Using `pose-format` for consistent `.pose` files

AI4Bharat / OpenHands

👐OpenHands : Making Sign Language Recognition Accessible. | **NOTE:** No longer actively maintained. If you are interested to own this and take it forward, please raise an issue

https://openhands.readthedocs.io

Apache License 2.0

97 stars 15 forks source link

Using `pose-format` for consistent `.pose` files #29

Open AmitMY opened 2 years ago

AmitMY commented 2 years ago

Seems like for pose data you are using pkl and h5. Also, that you have a custom mediapipe holistic script

Personally I believe it would be more shareable, and faster, to use a binary format like https://github.com/AmitMY/pose-format Every pose file also declares its content, so you can transfer them between projects, or convert them to different formats with relative is.

Besides the fact that it has a holistic loading script and multiple formats of OpenPose, it is a binary format which is faster to load, allows loading to numpy, torch and tensorflow, and can perform several operations on poses.

It also allows the visualization of pose files, separately or on top of videos, and while admittedly this repository is not perfect, in my opinion it is better than having json or pkl files.

GokulNC commented 2 years ago

Hi @AmitMY

Thanks for sharing this. Interesting, we did not know about this .pose format. Before starting our project, we looked if any there was any standard format for storing poses. Since there wasn't any widely adopted format for pose, we thought of standardizing using this pkl format that is easier & faster to load as well as very intuitive to use.
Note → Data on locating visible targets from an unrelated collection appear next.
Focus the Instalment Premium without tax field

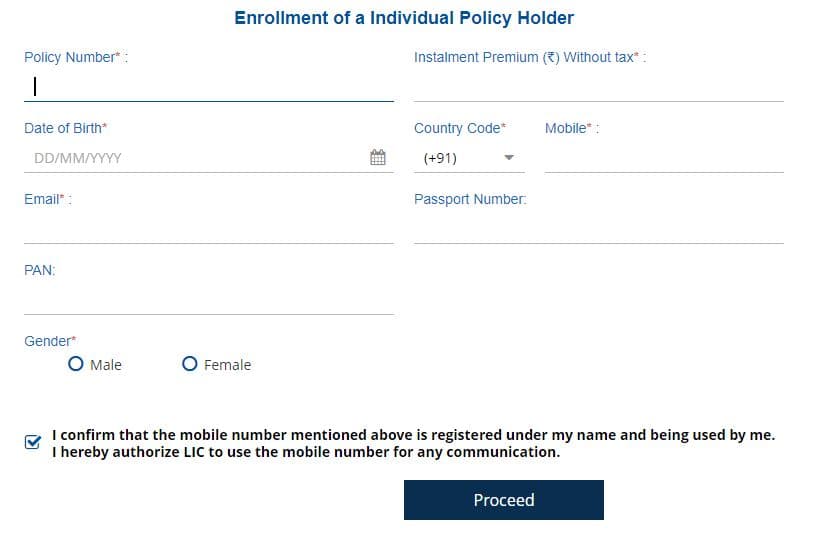pyautogui.click(x=598, y=87)
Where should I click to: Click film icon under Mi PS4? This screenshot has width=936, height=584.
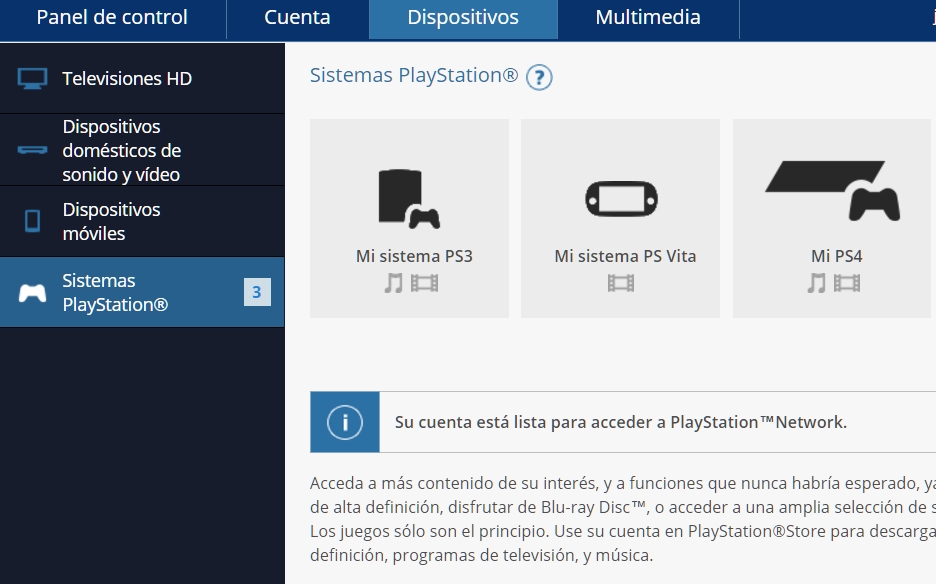847,283
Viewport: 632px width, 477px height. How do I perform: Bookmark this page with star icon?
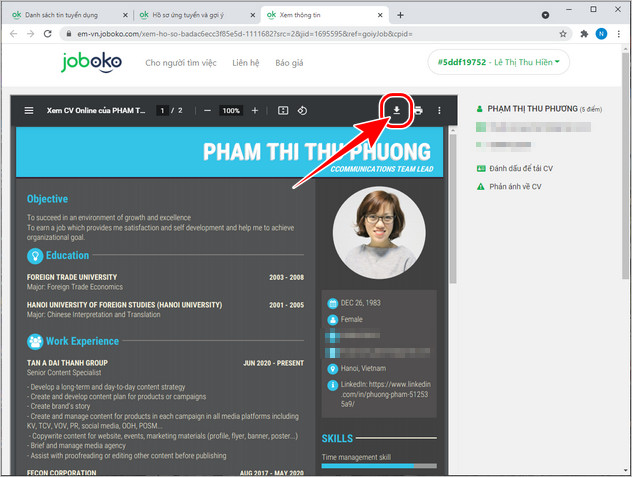tap(563, 34)
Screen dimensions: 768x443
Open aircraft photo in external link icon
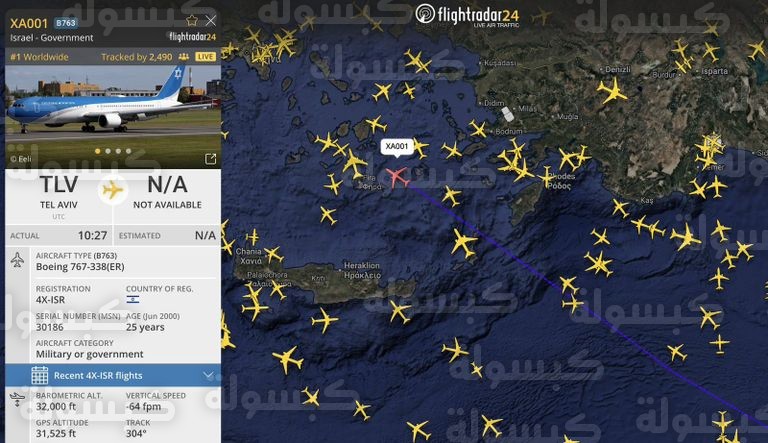(211, 159)
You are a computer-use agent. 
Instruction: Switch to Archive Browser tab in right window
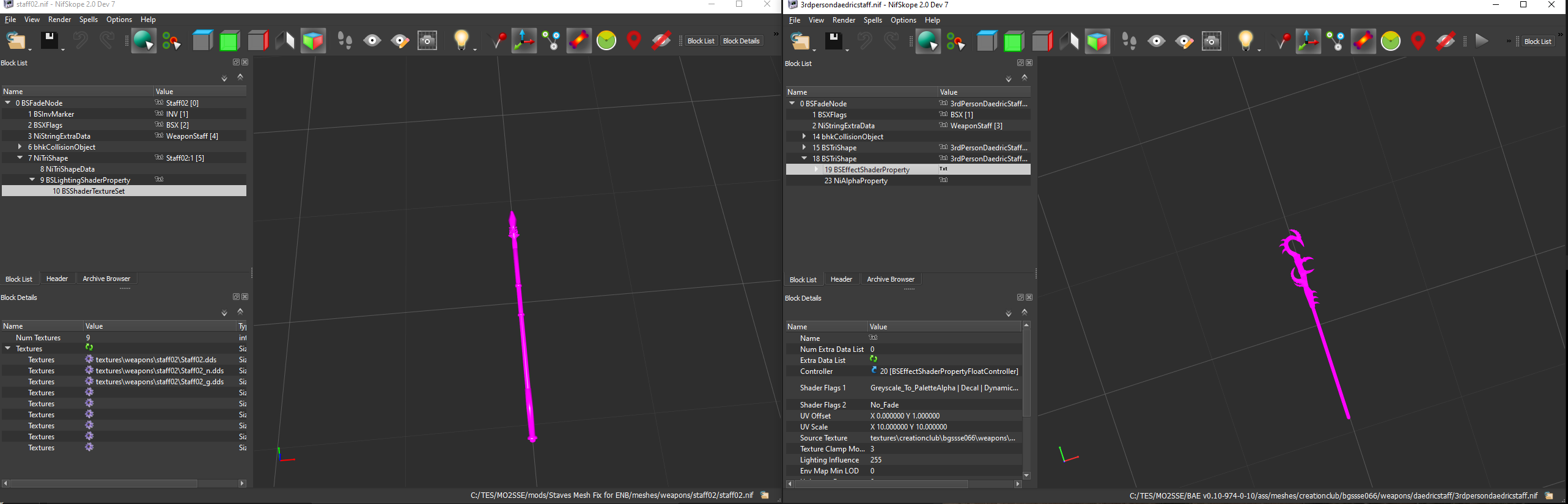pyautogui.click(x=890, y=279)
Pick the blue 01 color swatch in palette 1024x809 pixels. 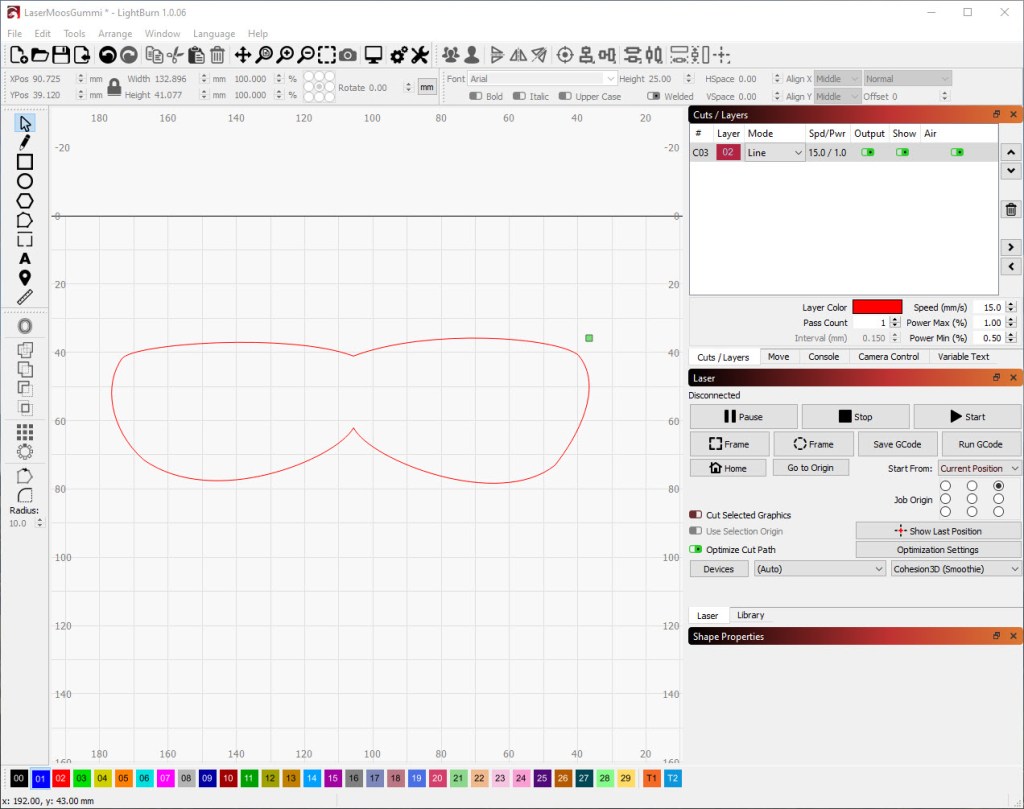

We had a quick glance through the pose-format repo, and this seems to be your binary's format: https://github.com/AmitMY/pose-format/blob/master/specs/v0.1.md

We had a few questions:

Do we have to create one .pose file per video? Or can it hold any number of videos?
Is there any example code which shows how to create this .pose file? (using random arrays of arbitrary shapes)
We usually just normalize the keypoints to [0,1] using (width, height) and do not store the video dimensions into pose file. Is there any usecase where the resolution will be useful?

bricksdont commented 2 years ago

Yes I think the intention is to always store 1 pose file per video.
The documentation needs some care, but there is some example code for exactly this in some unit tests. Example: https://github.com/AmitMY/pose-format/blob/master/pose_format/pose_test.py#L159. I think a useful addition to the library could be a function to create a random pose object.
In my opinion, normalization or similar processing should never change the underlying data, just offer a different view on the data. Developers of a library can never anticipate all the use cases.

AmitMY commented 2 years ago

Adding to Mathias's points:

While it is possible to store multiple videos, it's kind of hacky and not intended. The idea is that 1 pose file is the pose output from a video. For data loading, tfds or other formats can group them.
Here is a colab including loading poses from Mediapipe, reading/writing arbitrary poses, and fast way to store/read pose files with the same pose structure.
I agree with Mathias here - if you change the underlying data, it is not the best. pose-format also allows you to draw poses on the original videos, which would be harder to do if the data is changed. normalization can be a data view

GokulNC commented 2 years ago

Thanks Mathias & Amit. Makes sense.

Regarding this:

normalization or similar processing should never change the underlying data

if you change the underlying data, it is not the best.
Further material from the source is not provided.